Data provided Start Marker

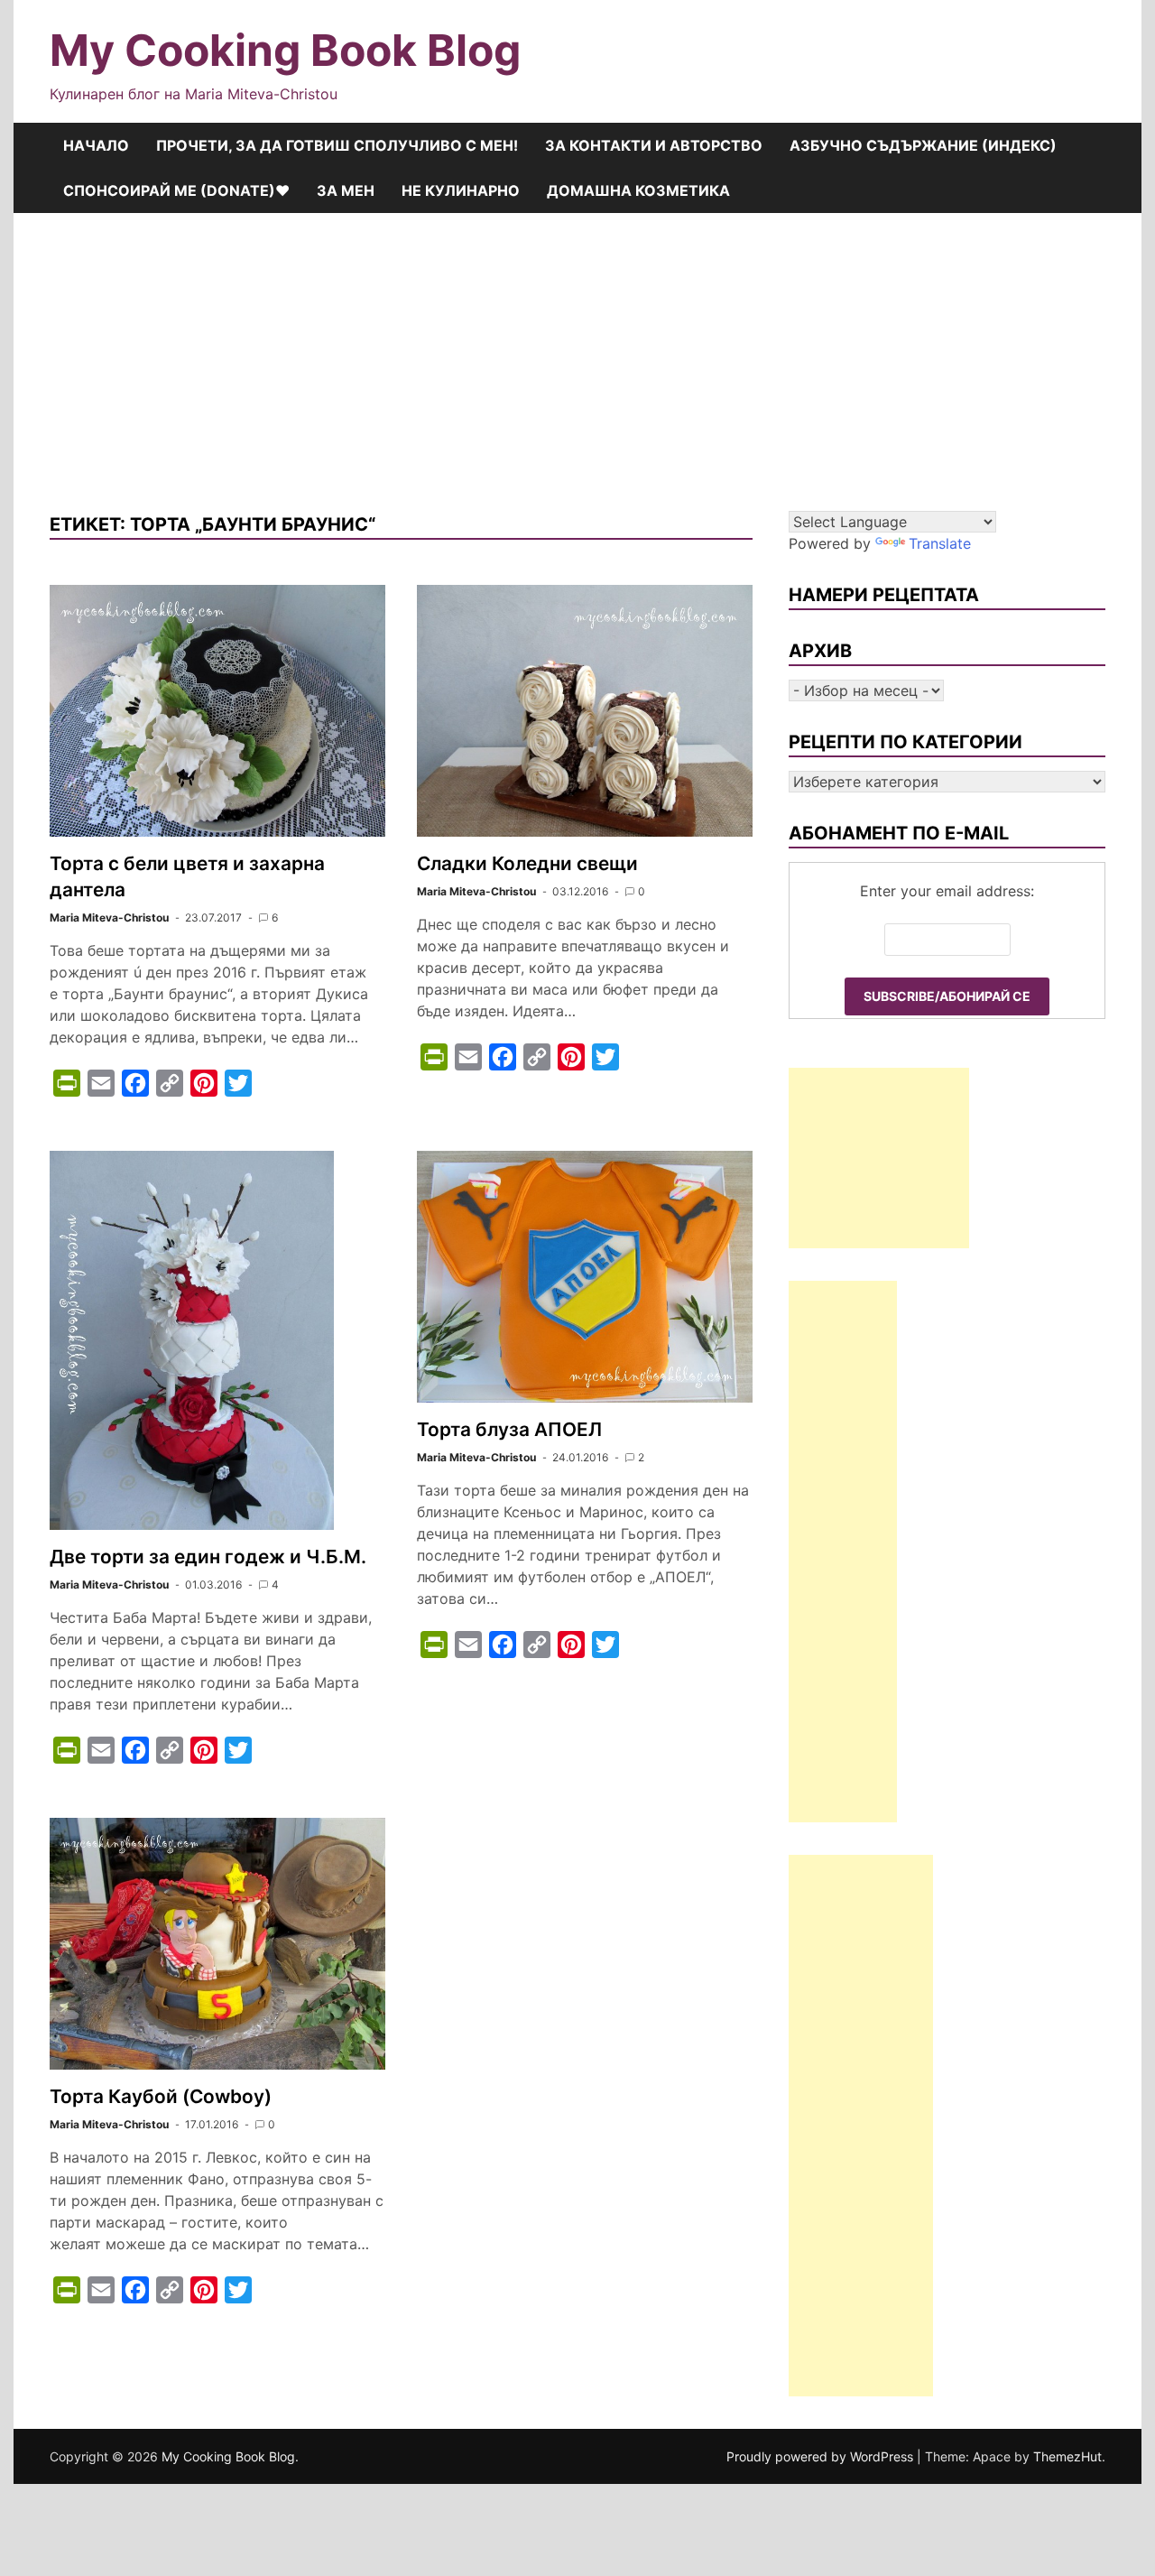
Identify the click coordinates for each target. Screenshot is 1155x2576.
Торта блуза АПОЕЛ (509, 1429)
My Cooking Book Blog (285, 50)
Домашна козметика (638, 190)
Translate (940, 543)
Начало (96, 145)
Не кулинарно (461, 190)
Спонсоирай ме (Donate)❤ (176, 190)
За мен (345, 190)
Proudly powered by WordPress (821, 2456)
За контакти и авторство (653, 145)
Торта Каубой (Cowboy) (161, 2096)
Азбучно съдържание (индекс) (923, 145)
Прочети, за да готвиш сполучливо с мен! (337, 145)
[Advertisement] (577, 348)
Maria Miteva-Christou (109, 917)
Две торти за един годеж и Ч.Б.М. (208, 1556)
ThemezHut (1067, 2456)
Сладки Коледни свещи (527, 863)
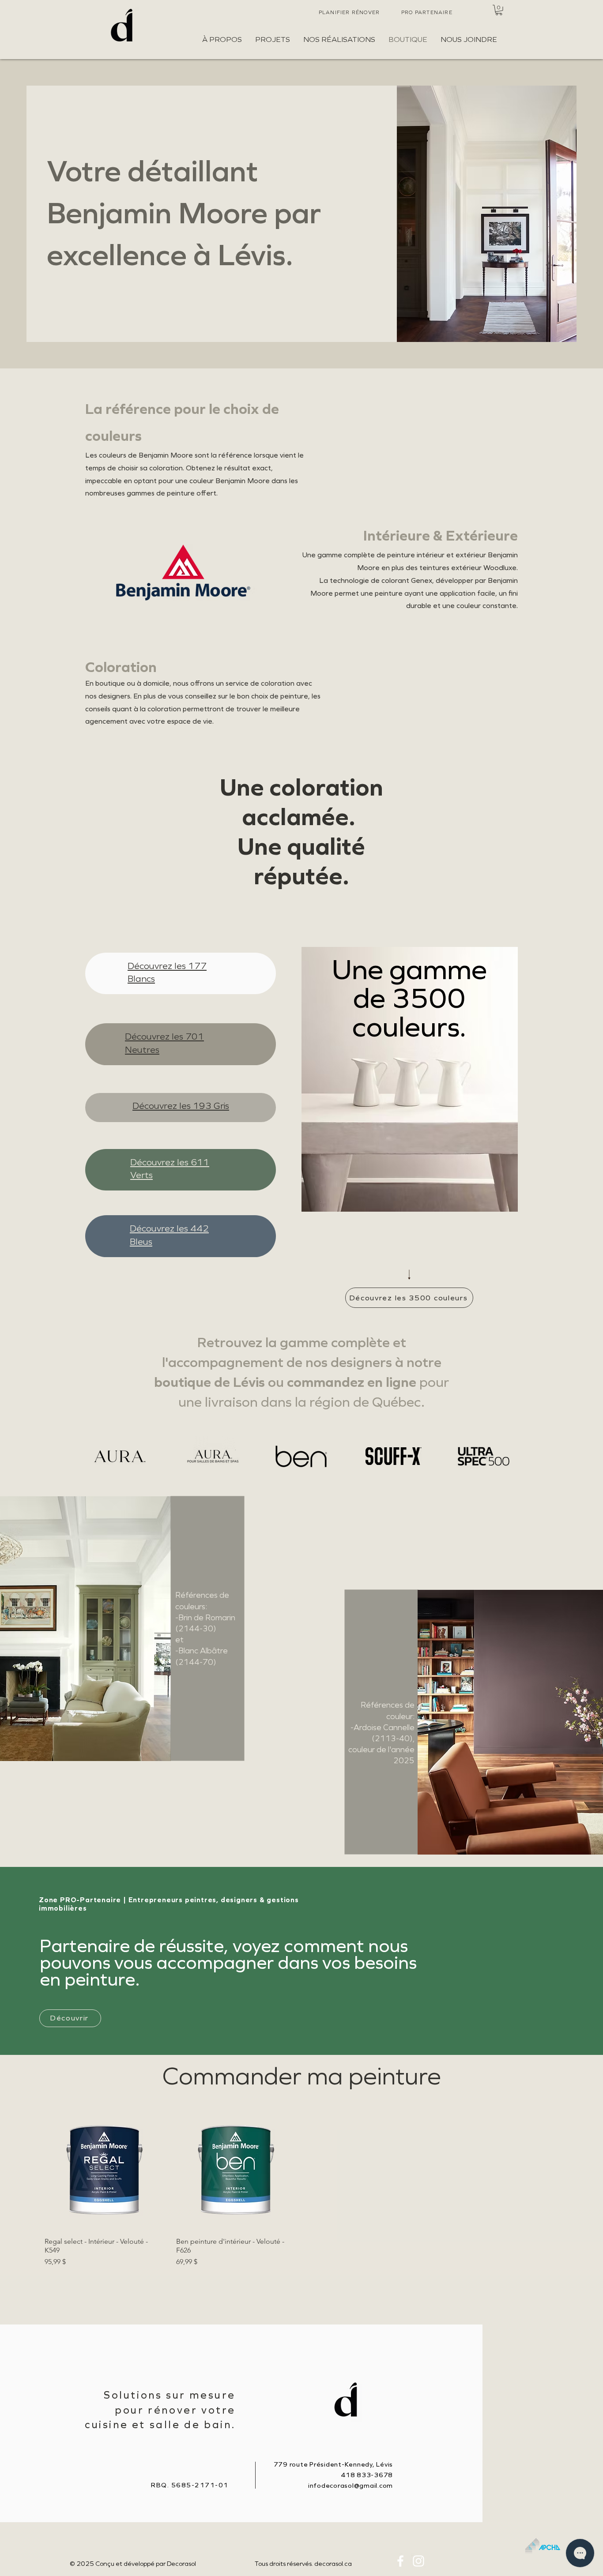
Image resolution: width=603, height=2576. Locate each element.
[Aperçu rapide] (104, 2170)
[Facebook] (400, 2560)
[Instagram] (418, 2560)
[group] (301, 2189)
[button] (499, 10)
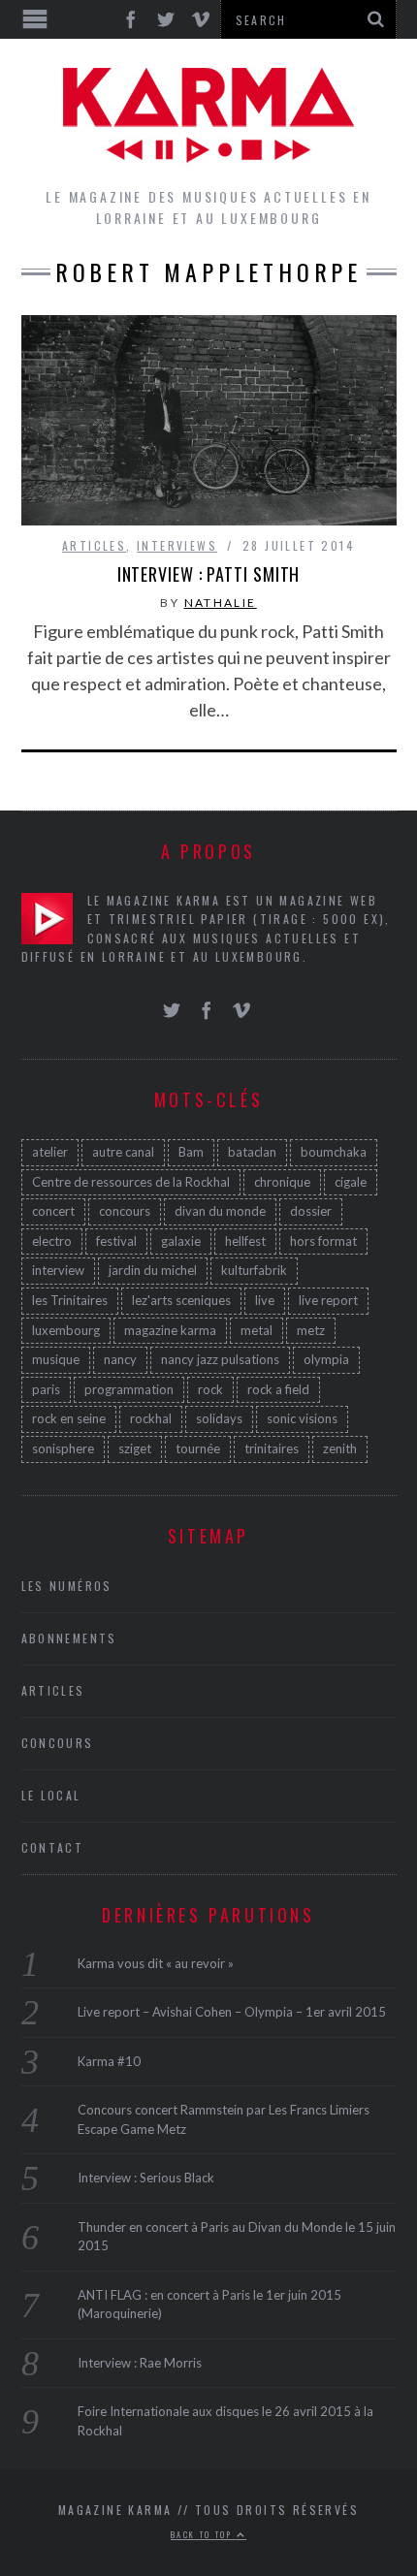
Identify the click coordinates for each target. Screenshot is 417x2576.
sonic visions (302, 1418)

Data provided End Marker

▶ What is required
Report every line of the records that contains the word "target".

▶ Solution
Identify the click coordinates for each target. Screenshot is 1155x2576.
Identify the click coordinates for each target. Screenshot is 417x2576.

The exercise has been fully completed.